Saved entries:
================

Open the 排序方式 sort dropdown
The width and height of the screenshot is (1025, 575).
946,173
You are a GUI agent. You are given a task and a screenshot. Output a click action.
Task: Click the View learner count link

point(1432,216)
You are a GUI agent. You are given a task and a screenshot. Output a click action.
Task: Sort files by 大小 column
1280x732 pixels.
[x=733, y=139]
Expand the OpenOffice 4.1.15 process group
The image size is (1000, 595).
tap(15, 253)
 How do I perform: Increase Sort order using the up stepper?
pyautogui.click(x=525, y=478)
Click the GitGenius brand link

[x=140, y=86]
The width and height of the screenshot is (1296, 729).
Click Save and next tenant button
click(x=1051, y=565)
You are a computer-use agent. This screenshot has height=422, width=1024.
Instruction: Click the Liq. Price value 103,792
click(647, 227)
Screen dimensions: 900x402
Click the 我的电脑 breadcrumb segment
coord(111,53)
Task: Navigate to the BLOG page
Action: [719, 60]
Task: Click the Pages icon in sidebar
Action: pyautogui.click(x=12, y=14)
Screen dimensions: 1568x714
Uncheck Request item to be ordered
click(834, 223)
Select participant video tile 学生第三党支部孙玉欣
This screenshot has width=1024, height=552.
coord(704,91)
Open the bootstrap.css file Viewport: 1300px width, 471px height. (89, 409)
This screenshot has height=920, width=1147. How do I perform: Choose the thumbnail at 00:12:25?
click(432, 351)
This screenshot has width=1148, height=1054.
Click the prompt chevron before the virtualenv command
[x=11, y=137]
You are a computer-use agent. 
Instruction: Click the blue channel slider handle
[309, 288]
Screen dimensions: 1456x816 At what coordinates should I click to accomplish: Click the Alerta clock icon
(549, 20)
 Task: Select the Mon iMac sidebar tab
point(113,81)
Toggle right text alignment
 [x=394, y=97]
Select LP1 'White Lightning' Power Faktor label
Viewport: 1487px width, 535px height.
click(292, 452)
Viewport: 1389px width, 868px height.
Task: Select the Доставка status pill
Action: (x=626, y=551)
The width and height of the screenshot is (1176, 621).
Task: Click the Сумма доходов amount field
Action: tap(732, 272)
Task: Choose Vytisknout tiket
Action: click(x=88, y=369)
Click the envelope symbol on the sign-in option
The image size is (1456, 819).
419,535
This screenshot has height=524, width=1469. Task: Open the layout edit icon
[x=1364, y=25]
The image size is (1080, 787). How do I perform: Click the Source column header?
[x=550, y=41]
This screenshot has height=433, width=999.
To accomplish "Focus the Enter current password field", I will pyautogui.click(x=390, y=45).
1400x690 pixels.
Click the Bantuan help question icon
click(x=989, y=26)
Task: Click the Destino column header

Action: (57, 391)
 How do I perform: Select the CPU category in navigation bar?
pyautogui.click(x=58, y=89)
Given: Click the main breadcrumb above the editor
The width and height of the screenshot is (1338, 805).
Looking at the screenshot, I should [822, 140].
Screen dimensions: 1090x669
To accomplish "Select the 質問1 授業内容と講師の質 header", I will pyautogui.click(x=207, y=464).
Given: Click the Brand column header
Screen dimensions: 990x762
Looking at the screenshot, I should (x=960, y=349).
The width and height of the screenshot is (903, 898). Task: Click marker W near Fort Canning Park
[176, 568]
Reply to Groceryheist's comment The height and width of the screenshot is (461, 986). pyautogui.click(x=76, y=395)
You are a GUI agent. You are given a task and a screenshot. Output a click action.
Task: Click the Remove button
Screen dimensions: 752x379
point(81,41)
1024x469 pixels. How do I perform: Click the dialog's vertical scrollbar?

================

**Work request**
Your answer should consist of the lines from the line with "Task: Click the Destino column header" through the last line of the data, set down exactly, both included.

**Output of the exercise**
Task: Click the Destino column header

Action: (57, 391)
 How do I perform: Select the CPU category in navigation bar?
pyautogui.click(x=58, y=89)
Given: Click the main breadcrumb above the editor
The width and height of the screenshot is (1338, 805).
Looking at the screenshot, I should [822, 140].
Screen dimensions: 1090x669
To accomplish "Select the 質問1 授業内容と講師の質 header", I will pyautogui.click(x=207, y=464).
Given: Click the Brand column header
Screen dimensions: 990x762
Looking at the screenshot, I should (x=960, y=349).
The width and height of the screenshot is (903, 898). Task: Click marker W near Fort Canning Park
[176, 568]
Reply to Groceryheist's comment The height and width of the screenshot is (461, 986). pyautogui.click(x=76, y=395)
You are a GUI agent. You are given a task and a screenshot. Output a click action.
Task: Click the Remove button
Screen dimensions: 752x379
point(81,41)
1024x469 pixels. How do I perform: Click the dialog's vertical scrollbar?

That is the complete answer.